Brain researchers have found a link between stress and eating that they think may play a role in human obesity.
The team from the University of Calgary's Hotchkiss Brain Institute (HBI) found the link while carrying out research on rats and have published their results this week in the online journal Neuron.
Appetite under normal circumstances is controlled by chemicals called endocannabinoids in the brain. The BHI team found that when food was missing in stressed conditions the brain is temporarily rewired and this change in the brain may impair endocannabinoids' ability to control appetite in the longer term.
The team also blocked stress hormones from affecting their subjects and found that when the rats were then kept away from food there was no similar change to the brain's make up.
Researchers Jaideep Bains, Ph.D. and Quentin Pittman, Ph.D., led the research looking at the hypothalamus, which helps control appetite and metabolism and is the home of the brain's stress response.
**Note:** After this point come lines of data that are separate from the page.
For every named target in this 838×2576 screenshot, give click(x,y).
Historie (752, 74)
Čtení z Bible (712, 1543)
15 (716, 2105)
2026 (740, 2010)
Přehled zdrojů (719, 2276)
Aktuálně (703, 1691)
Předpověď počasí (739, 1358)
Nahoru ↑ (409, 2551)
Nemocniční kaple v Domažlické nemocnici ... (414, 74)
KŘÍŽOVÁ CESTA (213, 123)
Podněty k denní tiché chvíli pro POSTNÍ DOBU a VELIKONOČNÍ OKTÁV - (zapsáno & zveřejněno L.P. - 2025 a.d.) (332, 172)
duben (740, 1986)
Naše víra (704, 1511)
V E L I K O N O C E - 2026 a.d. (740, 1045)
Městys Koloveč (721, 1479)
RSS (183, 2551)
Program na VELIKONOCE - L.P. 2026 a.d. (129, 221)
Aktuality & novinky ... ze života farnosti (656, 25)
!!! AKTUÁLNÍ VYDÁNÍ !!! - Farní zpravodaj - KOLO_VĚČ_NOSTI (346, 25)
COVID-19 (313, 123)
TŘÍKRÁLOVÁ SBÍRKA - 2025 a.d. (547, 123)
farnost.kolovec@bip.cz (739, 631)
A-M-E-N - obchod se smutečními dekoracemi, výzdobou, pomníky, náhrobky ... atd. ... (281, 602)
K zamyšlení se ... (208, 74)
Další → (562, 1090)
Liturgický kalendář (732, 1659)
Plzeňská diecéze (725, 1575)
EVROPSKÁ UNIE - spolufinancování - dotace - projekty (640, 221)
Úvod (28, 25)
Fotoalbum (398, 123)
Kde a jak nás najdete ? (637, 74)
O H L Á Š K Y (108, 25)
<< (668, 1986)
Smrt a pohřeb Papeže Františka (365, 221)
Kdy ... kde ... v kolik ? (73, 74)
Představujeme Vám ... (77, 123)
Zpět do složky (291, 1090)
"These findings could help explain how the cellular communication in our brains may be overridden in the absence of food," Bains said. "Interestingly, these changes are driven not necessarily by the lack of nutrients, but rather by the stress induced by the lack of food."
The pair believe their work will have an impact on human medicine.
"For example, if we elect to pass over a meal, the brain appears to simply increase the drive in pathways leading to increased appetite," said Pittman. "Furthermore, the fact that the lack of food causes activation of the stress response might help explain the relationship between stress and obesity."
"One thing we can say for sure, is that this research highlights the importance of food availability to our nervous system. The absence of food clearly brings about dramatic changes in the way our neurons communicate with each other," said Pittman.